Last week Comodo Security acknowledged that InstantSSL had been compromised and that attackers had issued valid digital certificates for popular websites that would have potentially allowed them to spoof content and perform man-in-the-middle attacks.

Large sites affected

The nine fraudulent web certificates affected seven domains, including Microsoft Live service, Google’s mail system, Yahoo and Skype, Microsoft said in a 23 March security advisory.

Comodo has revoked these certificates, and the malicious certificates are listed in Comodo’s current Certificate Revocation List, according to Comodo. No Web browser should be accepting the incorrect certificates at this time, Comodo said.

The perpetrators would have been able to spoof content, perform phishing attacks or perform man-in-the-middle attacks only if they had control of the Domain Name System infrastructure as well, Comodo said.

Comodo said the attack originated from an IP address assigned to an Internet service provider in Iran. One certificate for Yahoo’s login page was tested using a server in Iran, but had already been revoked and was blocked from being used, according to Comodo’s incident report.

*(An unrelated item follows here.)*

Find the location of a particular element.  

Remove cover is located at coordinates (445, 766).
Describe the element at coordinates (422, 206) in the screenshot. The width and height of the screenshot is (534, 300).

At the time Comodo said the attack was probably carried out by the Iranian government.

“We believe these are politically motivated, state-driven/funded attacks,” said Comodo chief executive Melih Abdulhayoglu.

Unlike a typical cyber-criminal, who would have targeted financial organisations, this particular attacker focused on communications infrastructure, Comodo noted at the time. The targeted domains would be of “greatest use” to a government attempting surveillance of Internet use by dissidents, especially considering the recent turmoil in North Africa and the Persian Gulf region, Comodo said.

Scepticism

Mikko Hypponen, the chief research officer of Helsinki-based F-Secure, was sceptical of ComodoHacker’s claims.

“Do we really believe that a lone hacker gets into a [certificate authority], can generate any cert he wants…and goes after login.live.com instead of paypal.com?” Hypponen said in a Twitter post.

Chester Wisniewski, a senior security advisor at IT security firm Sophos, was equally sceptical.

“If it was a lone hacker making a point, why issue certificates for these specific websites, all related to secure communication methods often used by dissidents to organise protests and share news with the world?” Wisniewski wrote in a blog post on Sunday. “His ramblings certainly show his support for Mahmoud Ahmadinejad and the current Iranian regime, but there are no conclusive ties to his government.”